Financial and Stock Highlights
Williams Companies’ market capitalization is $42.0 billion at an August 3, 2023, stock closing price of $34.44 per share. Its enterprise value is $65.5 billion.
The dividend of $1.79/share yields 5.2% at the August 3, 2023, closing price. WMB also has an opportunistic share buyback program underway.
At June 30, 2023, Williams had $34.8 billion in liabilities, including long-term debt of $21.5 billion, and another $2.9 billion of long-term debt due within a year. With $49.0 billion in assets this gives a liability-to-asset ratio of 71%. Average debt maturity is 11.2 years.
The company’s ratio of debt to market capitalization is 0.58. The debt-to-EBITDA ratio is 4.3.
Average analyst rating is 1.9, or “buy,” from 19 analysts.
Notes on Valuation
The company’s book value per share at $9.57 is less than a third of its market price, implying positive investor sentiment.
However, its ratio of enterprise value to EBITDA is 11.5, so does not imply a bargain since the ratio above the range of 10.0 or less.
Positive and Negative Risks
Due to its high level of debt and large capital expenditure program, Williams also has inflation risk in materials, labor, and capital cost.
Activist and regulatory resistance to building or even expanding pipelines is ever-present. This includes risk from environmental activists who advocate for against all hydrocarbons, groups that oppose pipeline rights of way, as well as anti-hydrocarbon federal and state policymakers and regulators.
However, as seen with the construction of LNG and regas terminals globally after the Russian invasion of Ukraine and the use of natural gas to back up renewables as well as generate baseload electricity, resistance has decreased. Reality bit. Europe and Asia were very short of natural gas in 2022. The US faced high gas prices through early 2023.

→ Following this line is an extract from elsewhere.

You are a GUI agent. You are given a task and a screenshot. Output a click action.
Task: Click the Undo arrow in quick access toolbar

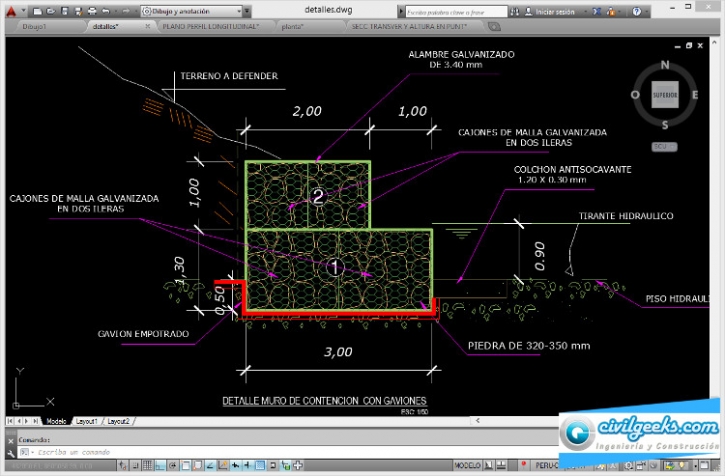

Recommendations for The Williams Companies
While not a value proposition, Williams is recommended to dividend hunters with its 5.2% dividend return, more than competitive with the returns on US Treasuries.
Given Williams’ debt and large capital programs, it is exposed to inflation in interest costs (71% liability-to-asset ratio), labor, and materials, as well as supply chain shortages.
Still, the company’s revenues are fee-based rather than commodity-based and its profitability reflects that steadiness.
It is geographically diversified, with operations in the southeast, Florida, Gulf Coast, offshore, and Rockies. It is serving and is well-positioned to grow with the expected doubling of the US LNG export sector, the significant increase in gas generation of electricity, the relief afforded by the completion of Mountain Valley Pipeline, more gas processing in Appalachian fields, and increased use of gas in petrochemical expansions.
With electricity in particular, not only is the electricity market itself growing, but gas’ share of generation is growing as it a) displaces coal in baseload operations, b) remains affordable for existing baseload, and c) backs up intermittent renewable capacity with flexible peaking plants on what is likely to be a 1:1 basis.
I recommend The Williams Companies stock to dividend and growth investors.